In Syrien hat sich die Lage der Menschenrechte weiter dramatisch verschlechtert. Laut Bericht der Welt wurden innerhalb von nur drei Tagen mindestens 35 ehemalige Beamte des Assad-Regimes willkürlich hingerichtet. Aktivisten sprechen von diesen Taten als „Vergeltungsakten“ der islamistischen Kämpfer in der Region Homs. Die Syrische Beobachtungsstelle für Menschenrechte stellte fest, dass die meisten der hingerichteten Personen frühere Mitglieder der Regierung von Baschar al-Assad waren, und berichtete zudem von Dutzenden Festnahmen unter Mitgliedern örtlicher bewaffneter Gruppen, die an sogenannten „Sicherheitseinsätzen“ beteiligt waren.
In dieser chaotischen Situation nutzen die neuen machthabenden Gruppen den Zustand des Rechtsvakuums aus, um „alte Rechnungen zu begleichen“. In den Regionen, die von diesen Gruppen kontrolliert werden, kommt es zudem zu willkürlichen Massenfestnahmen, grausamen Misshandlungen, sowie zu Angriffen auf religiöse Symbole und brutalen Hinrichtungen von Zivilisten. Die Civil Peace Group hat, in Übereinstimmung mit den Beobachtungen, die ungerechtfertigten Gesetzesverstöße verurteilt und berichtet von getöteten unbewaffneten Männern.
Die Vermissten und die Suche nach Gerechtigkeit
Die aktuelle Menschenrechtslage in Syrien ist nicht nur von Hinrichtungen geprägt. Wie die Tagesschau berichtet, sind in dem Land weiterhin Zehntausende Menschen vermisst. Aktivisten fordern eine umfassende Aufarbeitung der Verbrechen, sowohl des Assad-Regimes als auch von nahestehenden Milizen. Ein emblematisches Beispiel ist Yassin al-Haj Saleh, ein Intellektueller, der ein Foto seiner entführten Frau hält. Samira Khalil wurde 2013 von der islamistischen Miliz Jaysh al-Islam entführt, und sie zählt zu den über Hunderttausend Vermissten in Syrien.
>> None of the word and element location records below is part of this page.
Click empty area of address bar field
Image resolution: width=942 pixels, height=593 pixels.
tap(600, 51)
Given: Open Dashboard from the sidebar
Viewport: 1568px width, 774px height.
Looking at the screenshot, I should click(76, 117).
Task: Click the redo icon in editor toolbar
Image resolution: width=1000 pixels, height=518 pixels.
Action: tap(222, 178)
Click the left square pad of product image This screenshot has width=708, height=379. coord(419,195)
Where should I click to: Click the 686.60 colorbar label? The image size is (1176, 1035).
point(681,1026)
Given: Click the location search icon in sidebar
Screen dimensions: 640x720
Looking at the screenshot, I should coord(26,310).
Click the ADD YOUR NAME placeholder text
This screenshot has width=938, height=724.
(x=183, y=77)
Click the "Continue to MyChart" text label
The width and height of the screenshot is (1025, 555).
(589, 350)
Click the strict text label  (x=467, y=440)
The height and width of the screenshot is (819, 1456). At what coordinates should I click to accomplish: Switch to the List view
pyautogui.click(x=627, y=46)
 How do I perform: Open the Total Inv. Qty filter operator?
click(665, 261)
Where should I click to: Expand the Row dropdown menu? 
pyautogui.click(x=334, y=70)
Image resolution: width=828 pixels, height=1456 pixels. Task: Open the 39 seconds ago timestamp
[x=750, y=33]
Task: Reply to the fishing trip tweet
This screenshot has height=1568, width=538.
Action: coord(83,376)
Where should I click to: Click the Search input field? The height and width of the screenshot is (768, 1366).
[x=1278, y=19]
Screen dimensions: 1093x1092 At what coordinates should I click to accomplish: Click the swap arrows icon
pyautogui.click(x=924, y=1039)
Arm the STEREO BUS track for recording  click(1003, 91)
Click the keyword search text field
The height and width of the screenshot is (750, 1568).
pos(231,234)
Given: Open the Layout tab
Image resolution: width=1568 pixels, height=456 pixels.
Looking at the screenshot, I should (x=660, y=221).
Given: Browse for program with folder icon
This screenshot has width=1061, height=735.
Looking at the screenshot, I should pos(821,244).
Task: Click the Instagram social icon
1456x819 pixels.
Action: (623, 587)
Die Demonstrierenden in Douma, wo etwa 70 bis 80 Menschen eine kleine Protestaktion abhielten, verlangen eine umfassende Gerechtigkeit und Aufklärung der Verbrechen.
Die neuen Machthaber versprechen eine Verfolgung der Verbrechen des Assad-Regimes, jedoch zeigen sie Bedenken, die Vergehen ihrer eigenen Verbündeten, wie etwa der Jaysh al-Islam-Miliz, aufzuarbeiten. Dies bringt Aktivisten in Sorge, dass die Gräueltaten der islamistischen Miliz im Schatten der aktuellen politischen Umwälzungen ungestraft bleiben.
Humanitäre Krisen und systematische Verfolgung
Die humanitäre Lage in Syrien ist alarmierend. Ein vertrauliches Papier des Außenministeriums beschreibt die Menschenrechtslage als „katastrophal“. Ein neuer Bericht, aus Informationen von UN-Organisationen erstellt, zeigt, dass für keine Region Syrien eine sichere Rückkehr für Geflüchtete gewährleistet werden kann. Der Bericht verweist darauf, dass über 90% der Bevölkerung unterhalb der Armutsgrenze lebt, während 68% von Hunger bedroht sind. Des Weiteren sind Lebensmittelpreise höher als je zuvor und die Gesundheitsinfrastruktur ist stark beeinträchtigt, da 41% der öffentlichen Krankenhäuser nicht oder nur teils funktionsfähig sind.
Die systematische Verfolgung von Oppositionsgruppen und regimekritischen Akteuren ist an der Tagesordnung. Anti-Terror-Gesetze werden verstärkt gegen Regimekritiker eingesetzt, was zu willkürlichen Verhaftungen und dem Verschwindenlassen von Personen führt. Folterpraktiken in Gefängnissen sind omnipräsent, genau wie sexuelle Gewalt gegen Frauen und Mädchen.
Diese beunruhigenden Entwicklungen im Gesamtbild Syriens verdeutlichen, dass die Frage der Gerechtigkeit und die Aufarbeitung der Verbrechen nicht nur symbolischer Natur ist, sondern eine entscheidende Voraussetzung für Frieden und Stabilität darstellen.